09 March, 2006

The beginning of mathematical thought

Last night, I almost wrote a blog entry to commemorate an entire day without snow falling from the sky. However, snow was falling again gently yesterday evening as we returned to our hotel. My former advisor started a snowball fight. I managed to stay out of it somehow. :-)

It's looking as if it wants to snow again. I should be preparing a brief presentation on my research for several people, but I might as well write a few remarks on the opening talk. This was given by Bruno Buchberger himself, inventor of the first algorithm to compute a Gröbner basis, and organizer of this conference.

The first thing I have written down is a story about the different between mathematics and physics. "Imagine a woman," he began (this is obviously a paraphrase), "who goes for a walk in the park with her child. They see a white dog."

Here he drew the outline of a dog (better than the outline I drew), and wrote W(x) on the board.

"Then they see another white dog." Another outline. "Then they see a black dog." (Outline, filled in.) "Here, the mother remarks, 'Look!'" and he wrote:

∃x ¬W(x)

In the notation of symbolic logic this means, there exists a dog that is not a white dog. I don't recall if he actually said that.

"'As you see,' the mother continues," and he wrote again:

¬∀x W(x)

Not every dog is a white dog.

"A few days later," he continues, "they are walking in the park again. They pass two pine trees, then a tree that is not a pine tree. And the mother says again to her child:"

∃x ¬N(x)
¬∀x N(x)

That is, There exists a tree that is not a pine tree. Not all trees are pine trees.

"Up until this point," Dr. Buchberger explained, "what has gone on is physics: strictly the observation of what goes on in the world.

"Some time passes, and one day the mother goes into the park but the child stays home. The mother sees a chlid that is not behaving very well. She returns home and tells her own child,

∃x ¬B(x)"

There was a child in the park who was not behaving well. "This is still physics.

"Then the child answers the mother, 'Yes, mother, this is something we must accept:

¬∀x B(x).'"

Not all children behave well. "This," Dr. Buchberger explained, "is the beginning of mathematics."

Unfortunately, the example wasn't all that clear to me. I wrote down, "But how is this different from logic?" Surely he didn't mean to say that mathematics and logic are equivalent. It turns out I was not alone, because someone else actually asked that question. It is a sign of my dullness of mind that I don't remember the answer...

However, reflecting on it later, I have some thoughts on how this is different. (These may have been in the answer. In any case, the thoughts are not original; I've heard them somewhere before.)

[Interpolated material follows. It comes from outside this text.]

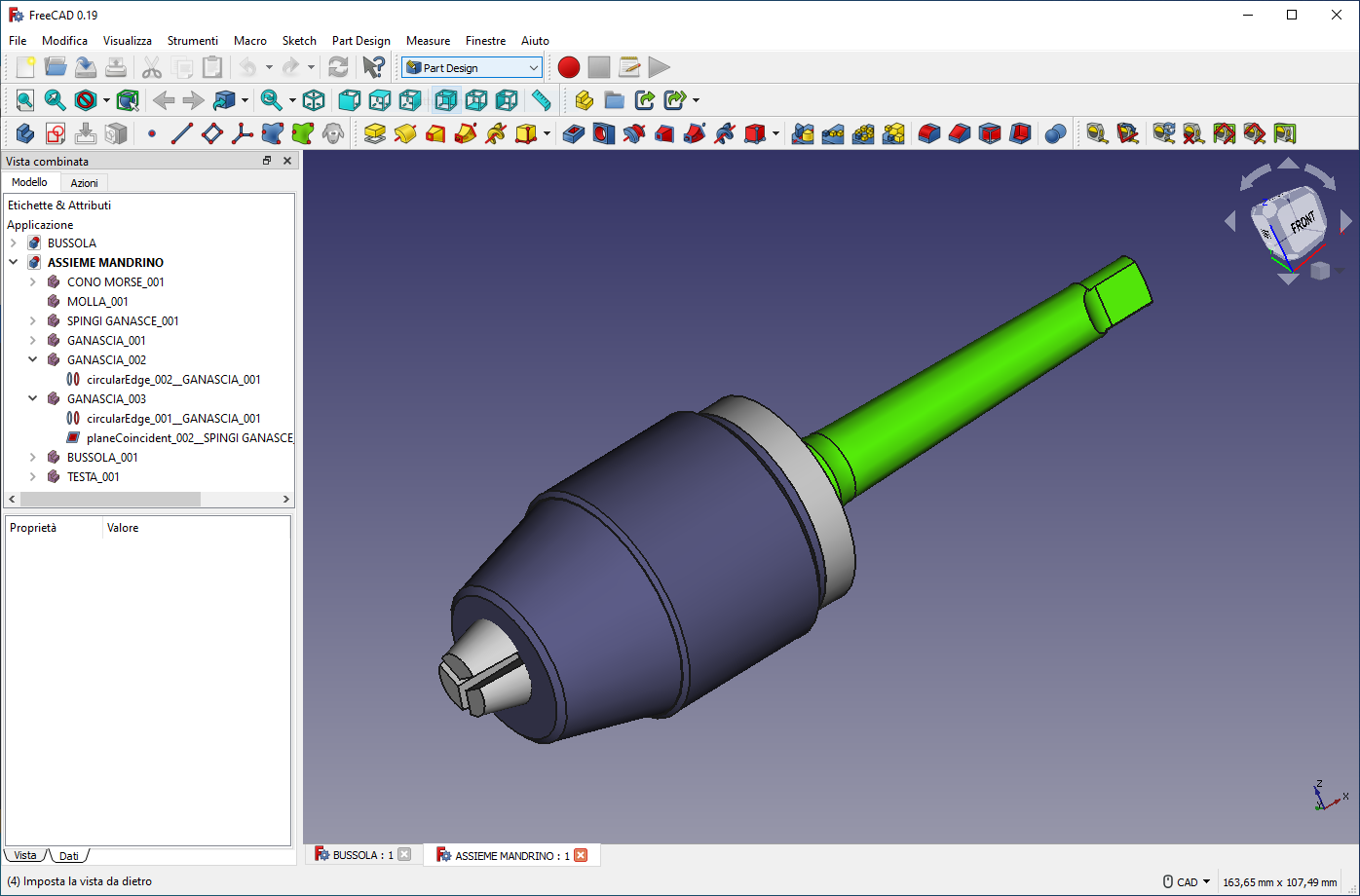Open the Part Design workbench dropdown
This screenshot has width=1360, height=896.
472,68
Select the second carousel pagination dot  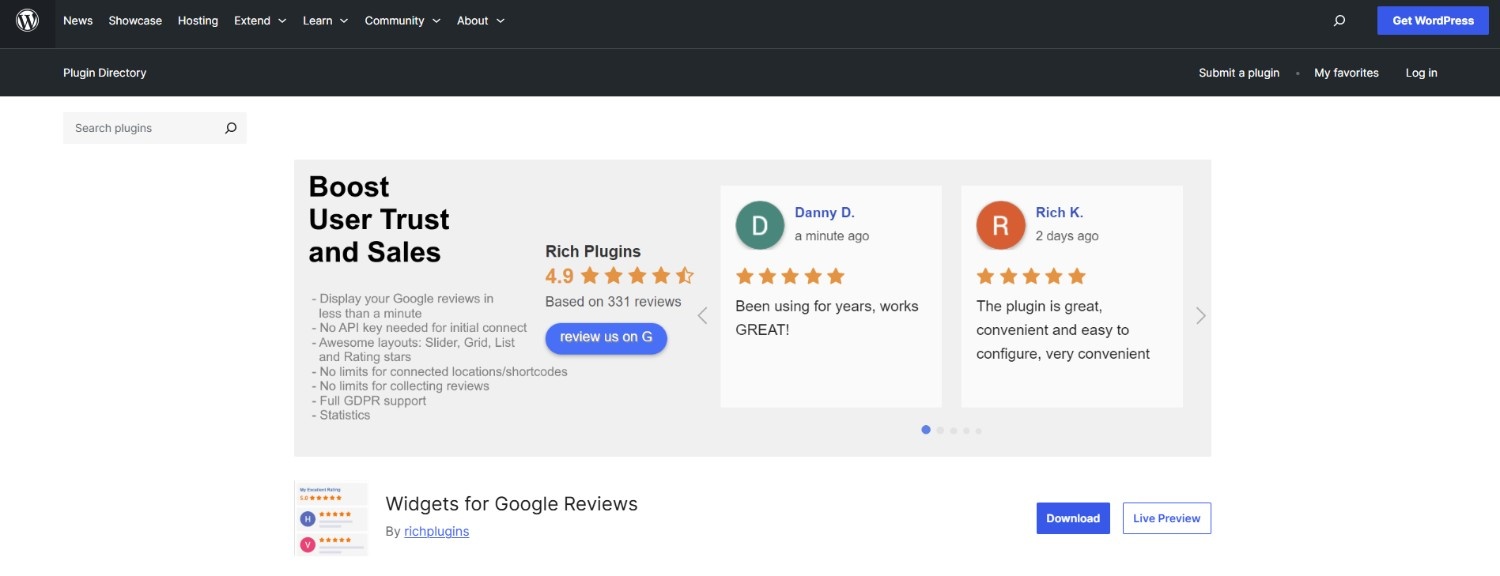pyautogui.click(x=940, y=430)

(1) The mother's child did not see the misbehaving child. Thus, it was not direct observation, but some abstract thought was involved. This is mathematical. In mathematics, things can be understood as being true even if they have no obvious correspondence with an observed object. Number theory, for example, was prized by some mathematicians precisely because it had no obvious correspondence with reality. Another example would be group theory. Nowadays you couldn't use an ATM machine, or transmit information via the internet, without depending on the results of number theory; and several profound discoveries of 20th century physics relied on group theory... of all things.

In physics, however, observation of phenomena becomes necessary before a theory can be accepted. "Truth" in physics relies on a posteriori correspondence to an external observation; "truth" in mathematics relies on a priori, internal consistency. The miracle is that the two work together.

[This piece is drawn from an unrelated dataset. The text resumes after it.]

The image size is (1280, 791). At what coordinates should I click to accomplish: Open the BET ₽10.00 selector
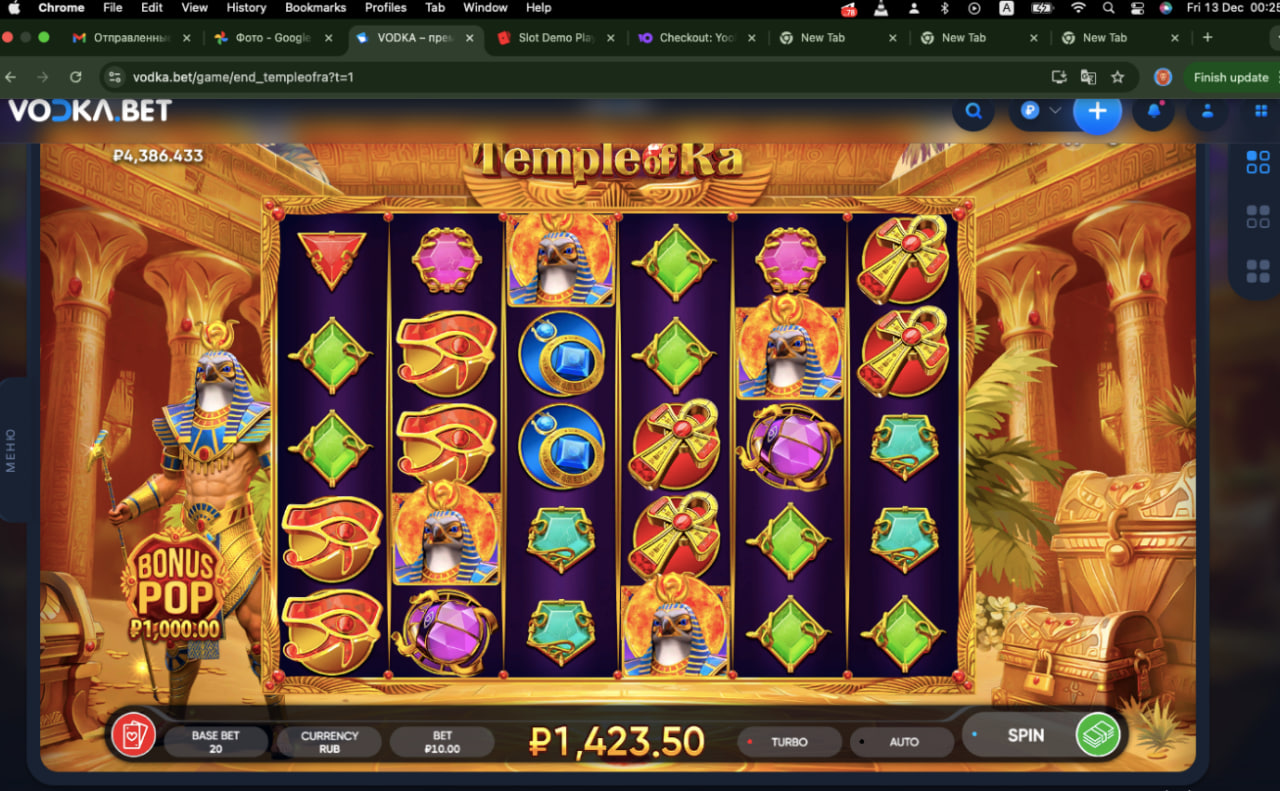442,741
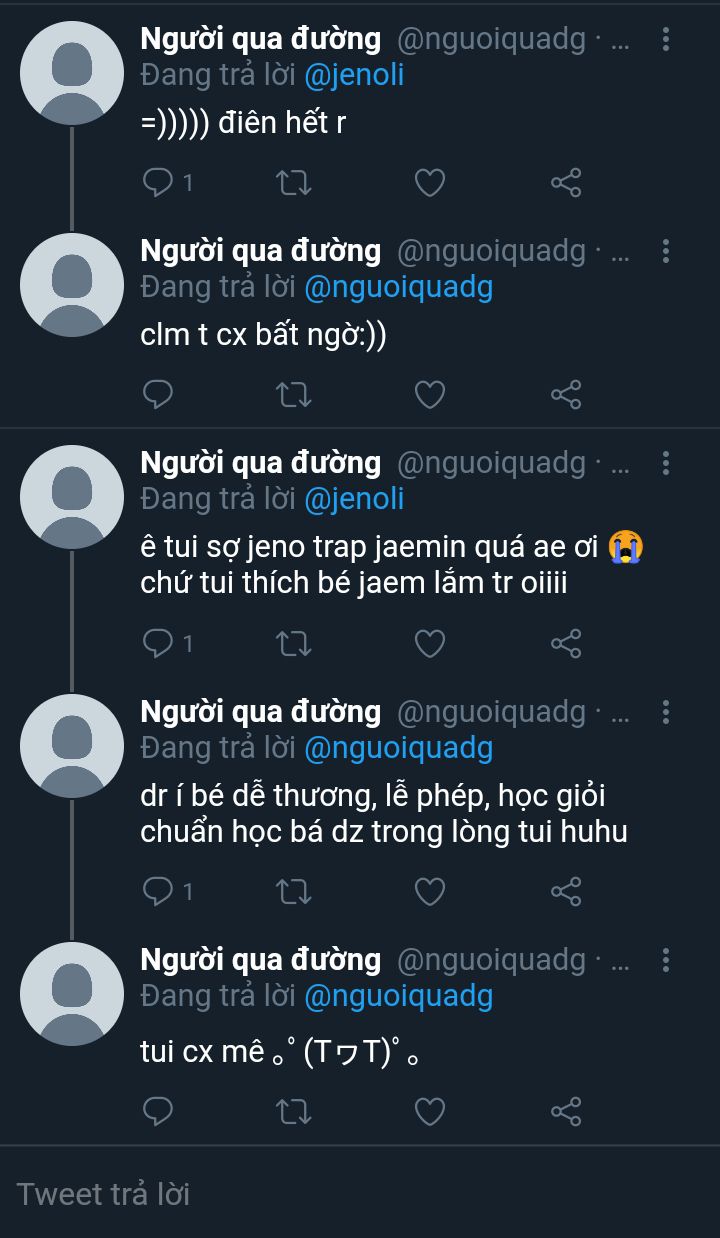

It is true that the child's abstraction was little more than a logical restatement of the sentence. That's because mathematics is often indistinguishable from logic. It's just that mathematicians work with special sorts of sentences.

(2) The child engaged in pattern matching. The development of mathematical theory rests on matching patterns and discovering order in the apparent chaos around us. The result in my PhD dissertation, for example, came from looking at and analyzing several thousand polynomials that satisfied certain constraints, and discovering a marvelous pattern that I had not seen before — in fact, it was so marvelous that I couldn't bring myself to believe it.

2 comments:

Alessandra said...

I managed to stay out of it somehow. :-)

You missed the best of the conference right there ;-)

Alessandra said...

and discovering a marvelous pattern that I had not seen before — in fact, it was so marvelous that I couldn't bring myself to believe it.

that's very cool.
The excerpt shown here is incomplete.